Published in 2006, Maggie Mahar's Money Driven Medicine was one of the important early works on health care dysfunction (see post here, the web-site of the documentary film based on it here).  One of the striking cases it discussed was that of Nartional Medical Enterprises.  NME was charged not only with run of the mill offenses like over-billing, but more exotic ones like kidnapping patients. NME eventually settled with federal authorities in 1994 for $379 million, and pleaded guilty to a variety of charges. The results were similar to many more recent cases. No one went to jail, and the CEO walked away with a golden parachute.  Despite the seriousness of the offenses, NME did not go out of business.  It simply changed its name - to Tenet Healthcare.

Legal Problems in the 21st Century

The "new" Tenet continued to have legal issues.  These included a $395 million settlement of the Redding Medical Center unnecessary heart surgery scandal in 2004 (look here), and a $21 million settlement of US government charges of kickbacks (look here), a $7 million settlement with the government of Florida of charges of fraudulent billing (look here), and a $900 million settlement of federal over-billing complaints (look here, and see our post here), all in 2006.  There was an apparent lull, and then in 2011 the company settled a class action suit brought after the deaths of 34 patients in a Tenet facility in New Orleans after Hurricane Katrina (see Bloomberg story here.)

Again, while this substantial string of settlements suggest a pattern of repeated misbehavior, as in many other legal resolutions in health care (look here), the cost of financial penalties was diffused across the organization.  No individuals seemed to suffer any negative consequences from any of these episodes.

No Consequences for Hired Managers

Instead, despite this evidence of repeated misbehavior, now extending over nearly 20 years and across two centuries, the top hired leaders of Tenet continued to flourish.  Earlier this month Becker's Hospital Review announced the compensation received by Tenet's CEO in 2011:
Total compensation for Trevor Fetter, president and CEO of Dallas-based Tenet Healthcare, dropped 12 percent from 2010 to $10.74 million in 2011, according to documents from the U.S. Securities and Exchange Commission.

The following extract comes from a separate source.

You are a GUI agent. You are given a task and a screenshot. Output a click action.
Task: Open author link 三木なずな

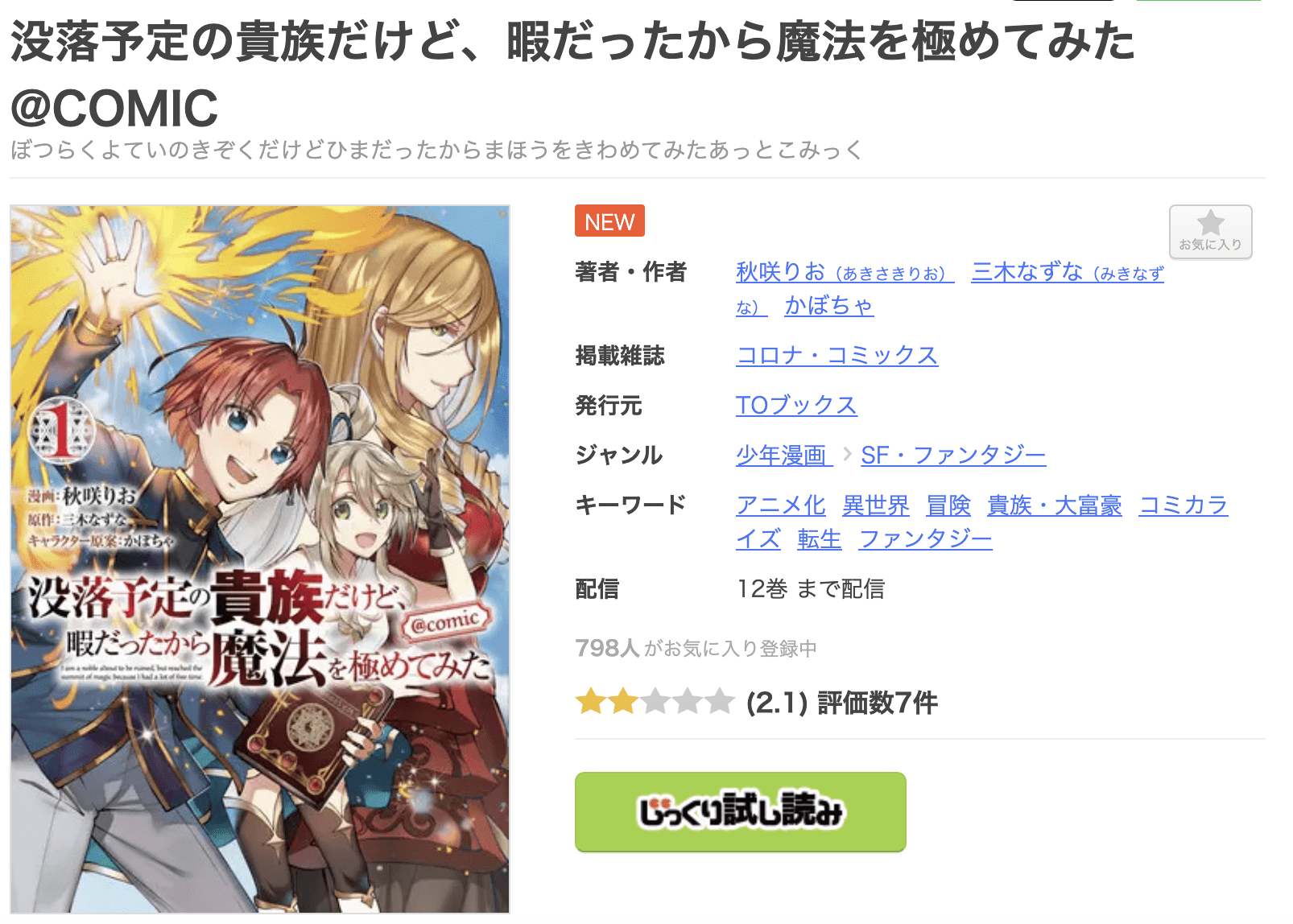coord(1068,272)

Mr. Fetter's base salary in fiscal year 2011 was $1.08 million, the same as the previous two years. He received $4.88 million in stock awards, $2.67 million in non-equity incentive plan compensation and $1.93 million of accumulated benefits under his supplemental executive retirement plan. Mr. Fetter also received more than $142,000 for personal use of Tenet's aircraft.

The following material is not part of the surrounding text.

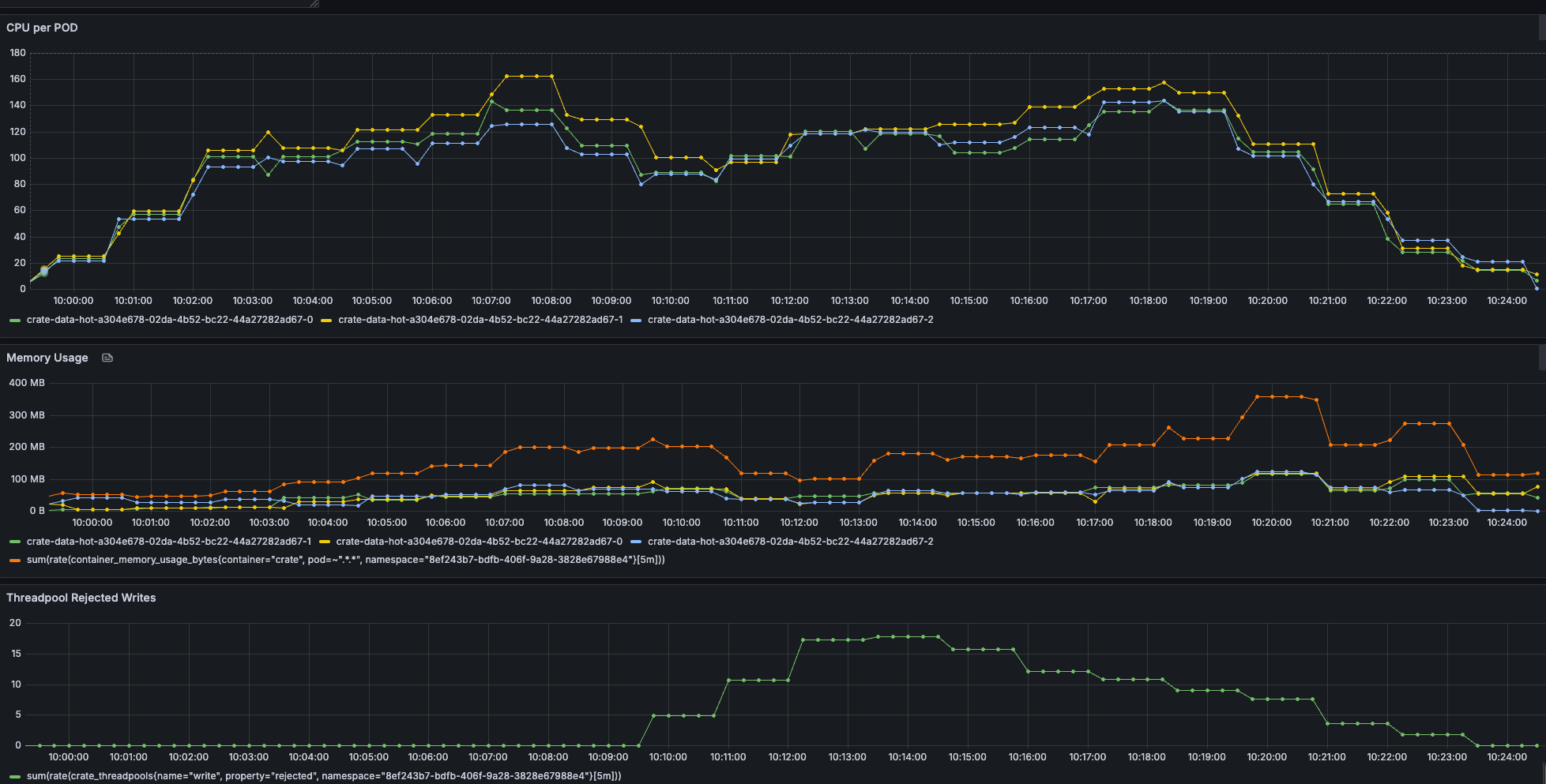Screen dimensions: 1546x784
Task: Open green swatch of Threadpool Rejected Writes legend
Action: [x=14, y=777]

Despite the small dip last year, Mr Fetter's total compensation has generally increased  over the years, from $6.12 million in 2003 (via the LA Times), to $9.7 million in 2008 (AP via Fox News).


One would think that Tenet's record of legal trouble would have turned it into a pariah, or led to its corporate demise.  However, like many other large health care organizations, the organization has been able to shrug off evidence of a deeply flawed culture, and within such a culture, its leaders have continued to enrich themselves with seeming impunity. 

Such cases should raise many questions - Why are repeated offenses by the same well known health care organizations barely considered news?   Why do repeat offenses not generate at least increasing financial penalties?  Why do the organizations' stake-holders, particularly as represented by their boards, not show more concern?  Why has the regulation of health care organizations devolved into Kabuki theater?

So, I once again insist, to really deter bad behavior, those who authorized, directed or implemented bad behavior must be held accountable. As long as they are not, expect the bad behavior to continue. Real health care reform needs to make health care leaders accountable, and especially accountable for the bad behavior that helped make them rich.